40. Infiltration
https://youtu.be/auzfTPp4moA
Cette fois-ci, tout était bel et bien terminé. Enfin, pas tout à fait. Il restait encore un petit détail d'importance à régler.
«—Pousse-toi, je dois remettre ma couette en place. Comment je vais faire pour me débarrasser de toi, Tim?
—Je peux toujours aller dormir à côté, si y a que ça.
—C'était pas vraiment à ça que je pensais.»
La peluche me lança un regard qui se voulait attendrissant.
«—On pourra en discuter demain, tu crois pas?
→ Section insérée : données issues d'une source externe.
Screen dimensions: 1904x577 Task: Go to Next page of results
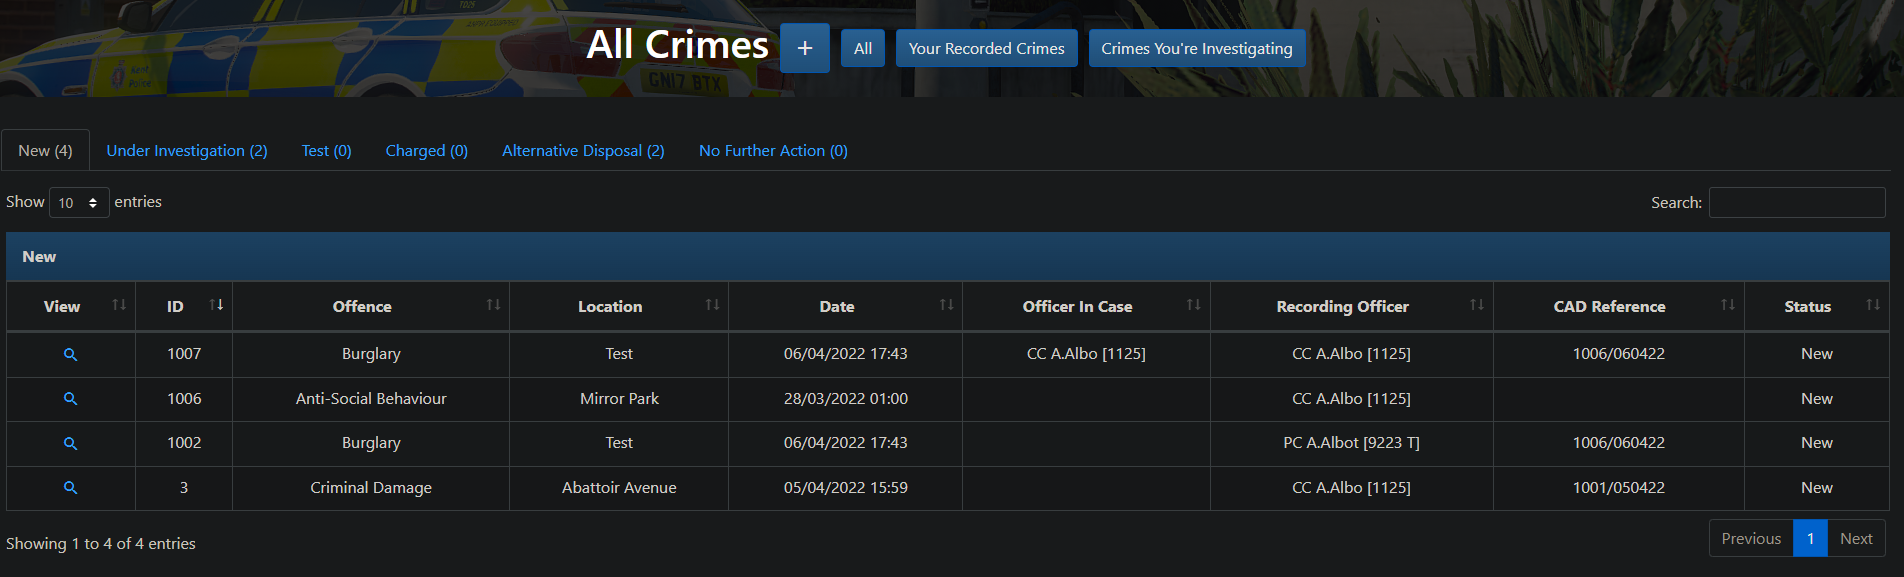coord(1855,539)
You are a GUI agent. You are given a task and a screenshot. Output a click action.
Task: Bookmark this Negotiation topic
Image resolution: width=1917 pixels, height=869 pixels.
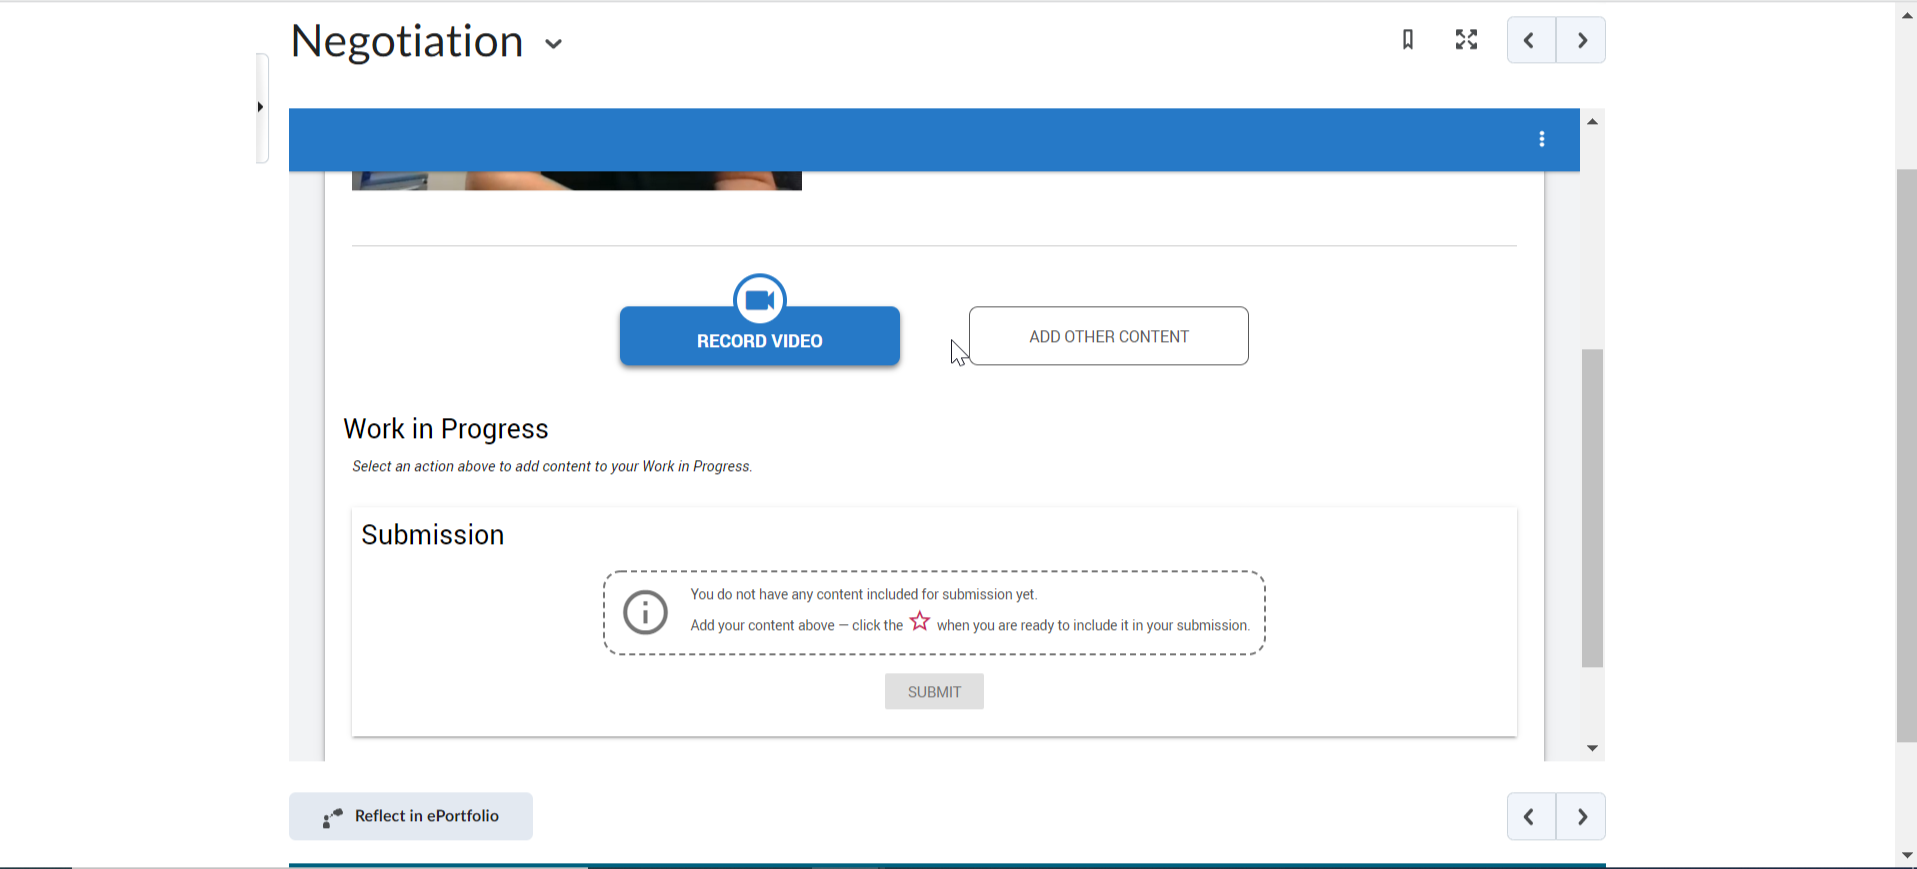coord(1408,40)
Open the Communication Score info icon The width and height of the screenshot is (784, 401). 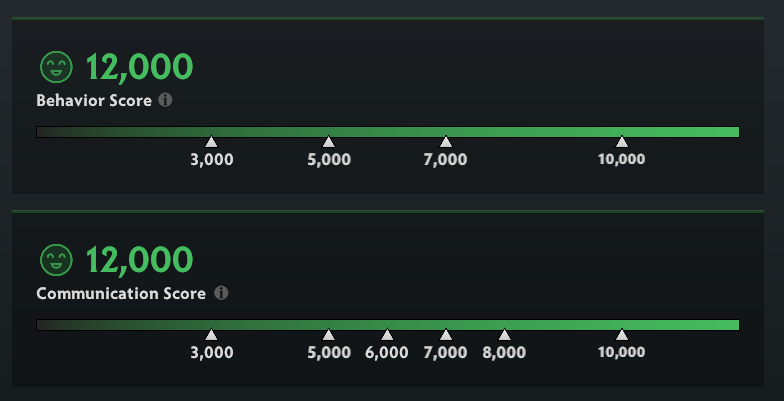click(x=221, y=293)
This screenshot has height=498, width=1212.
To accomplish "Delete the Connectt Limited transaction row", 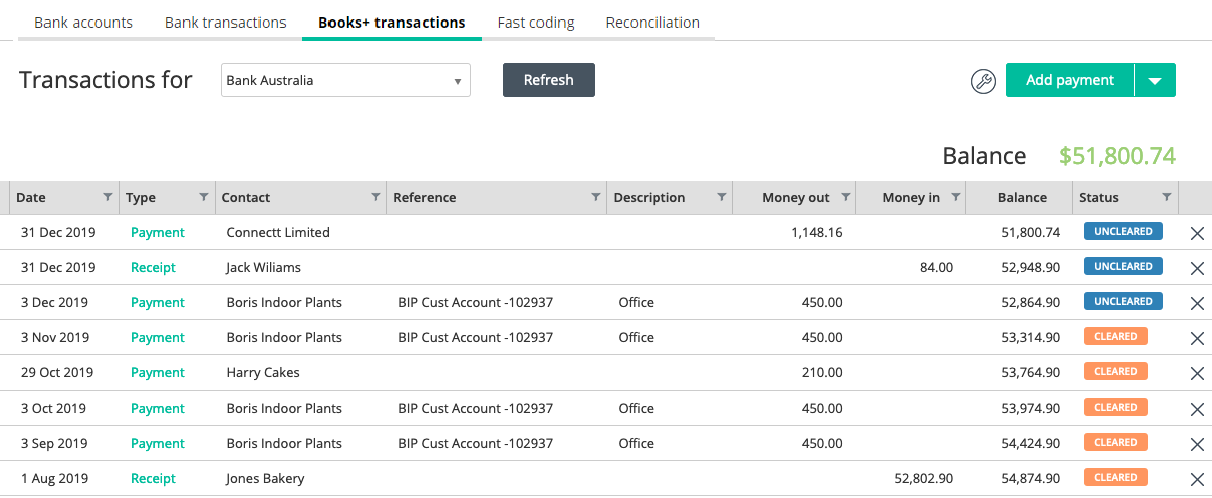I will click(1197, 233).
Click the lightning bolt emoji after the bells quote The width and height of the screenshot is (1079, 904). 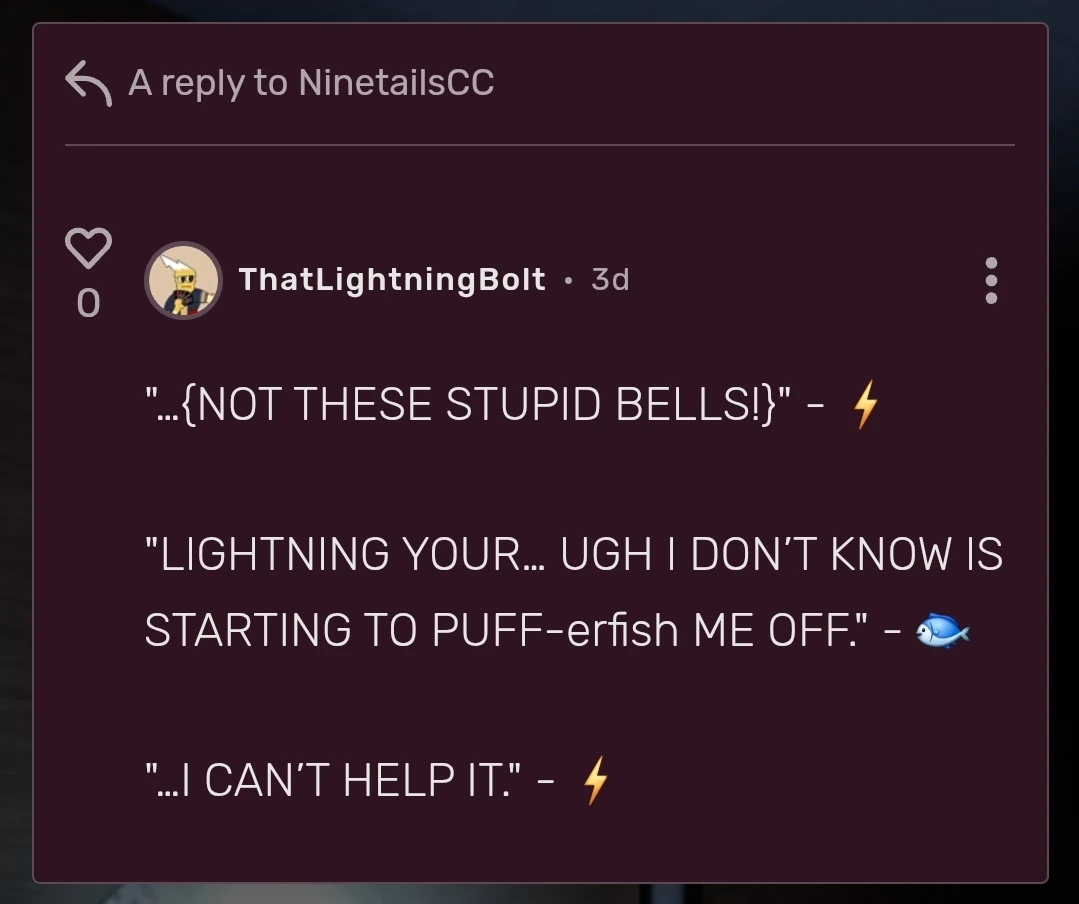point(866,405)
On a tous bien mérité un peu de repos.
—Tim, j'ai beau être crevé et avoir très envie de me jeter dans mon lit, j'ai tout de même besoin de savoir. Imagine que la Princesse vienne encore me rendre visite –enfin carrément taper l'incrust'– qu'est ce que je vais bien pouvoir lui dire?
—Plus aucune raison de s'inquiéter. Tout danger est écarté et je crois pouvoir dire que ça faisait longtemps que je ne m'étais pas senti autant soulagé.
—Ouais, ben cause pour toi, alors.»
J'aurais dû moi aussi me sentir soulagé de cet énorme poids, mais il n'en était rien. Et je ne parlais pas que de Temuji. Beaucoup de choses se bousculaient dans tête, de très nombreuses questions avaient fait irruption dans ma tête. Plus rien ne serait jamais comme avant, ça c'était sûr.
«—Tu sais ce qu'on dit, comme on fait son lit, on se couche.
—Qu'est-ce-que tu attends, alors?
—Justement, je ne sais pas trop à quoi m'attendre. Depuis le début, je me suis laissé un peu piloter, tu vois, tout s'est enchaîné de manière un peu rapide.
—Tu sais, c'est jamais qu'une couette, hein.
—...
—Ça va, j'avais compris. Demain, et pas avant que tu te sois reposé, on ira voir la Princesse ensemble. D'accord?
—Attends, t'es en train de me dire que tu peux faire ça?
—T'étais pas prêt avant. On sait où elle est et j'ai les moyens de t'y conduire. Si c'est ça qui te chagrine.
—En fait, c'était pas du tout ça que je disais, mais c'est pas grave, je suppose. Je parlais de ma vie après tout ça. J'imagine que tu n'en as pas grand chose à carrer.
—C'est ta vie. Meilleure question pour toi : mon avis a-t-il vraiment de l'importance? Autrement dit –et pour reprendre tes propres termes– est ce que toi tu en as aussi quelque chose à carrer de ma vie d'avant ou d'après? J'ai pas toujours été comme ça, figure toi.»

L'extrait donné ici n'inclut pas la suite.